What this list show is that gender discrimination has been an issue in a wide range of companies and occupations, but sexism has been especially problematic in the traditionally macho world of Wall Street. Now that perhaps the most elite firm in the industry has capitulated, the worst abuses may finally come to an end.

Rogue Rescuer

Once again federal regulators have turned to JPMorgan Chase to rescue a failing smaller bank. For the moment, the customers of First Republic Bank may be pleased that their accounts are being taken over by a larger and more stable institution.

Yet they may not be quite so happy to learn that their savior has a much worse record when it comes to compliance with laws and regulations. As shown in Violation Tracker, First Republic was named in only a handful of enforcement actions and paid penalties of less than $4 million. JPMorgan, on the other hand, has 236 Violation Tracker entries and has paid over $36 billion in fines and settlements.

The contrast with First Republic is partly a matter of size. JPM’s vast operations give it many more opportunities to get into trouble. Those operations have included the marketing of residential mortgage-backed securities which turned out to be toxic and which resulted in legal actions that cost the company billions. Some of these entanglements were inherited by JPM when it took over Bear Stearns and Washington Mutual in 2008.

Yet JPM has also had problems when it comes to the treatment of its own customers in the course of routine banking functions. This has become clear to me in the course of assembling data for the latest category of class action litigation to be added to Violation Tracker: consumer protection lawsuits.

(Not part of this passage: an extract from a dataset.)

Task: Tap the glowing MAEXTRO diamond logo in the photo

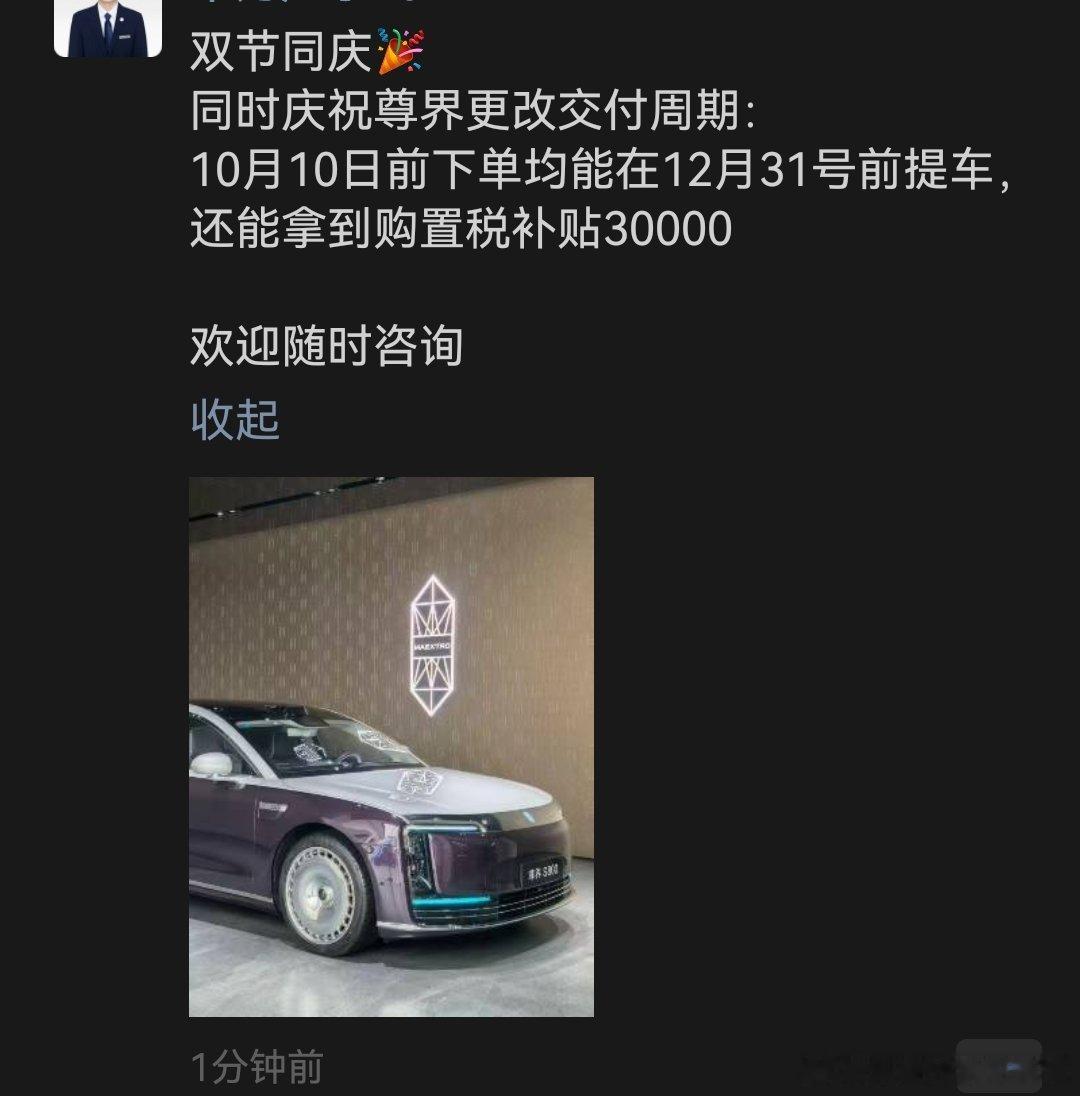Action: point(432,645)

The collection is not yet done, but I have already identified more than a dozen settlements in which JPM has paid out hundreds of millions of dollars. Among these are the following:

* In 2012 JPM agreed to pay $100 million to settle litigation alleging it improperly raised interest rates on loan balances transferred to credit cards.

* In 2020 JPM agreed to pay more than $60 million to settle litigation alleging it overcharged customers serving in the military, in violation of the Servicemembers Civil Relief Act.

* In 2014 JPM agreed to pay $300 million to settle litigation alleging it pushed mortgage borrowers into force-placed insurance coverage whose cost was inflated due to kickbacks.

* In 2012 JPM agreed to pay $110 million to settle litigation concerning improper overdraft fees resulting from the way that debit-card transactions were processed.

* In 2011 JPM agreed to pay up to $7.8 million to settle litigation alleging it charged credit card customers hidden fees after deceptively marketing special deals on balance transfers and short-term check loans.

* In 2014 JPM and several subsidiaries agreed to pay more than $18 million to settle litigation alleging the use of misleading loan documents to steer borrowers to adjustable-rate mortgages.

* In 2018 JPM agreed to pay over $11 million to settle litigation alleging it improperly charged interest on Federal Housing Administration-insured mortgages that were already paid off.

These were all cases brought by private plaintiffs. JPM also paid hundreds of millions more in consumer protection fines and settlements to federal and state agencies. Among these was a 2013 case brought by the Consumer Financial Protection Bureau in which JPM paid a $20 million penalty to the agency and over $300 million in refunds to two million customers for what were said to be illegal credit card practices.

There is widespread concern that rescue deals are allowing a too-big-to-fail bank like JPM to grow even larger. Yet we should also worry that more and more of the population is being forced to do business with megabanks that seem to regard themselves as too big to have to comply with laws that protect consumers.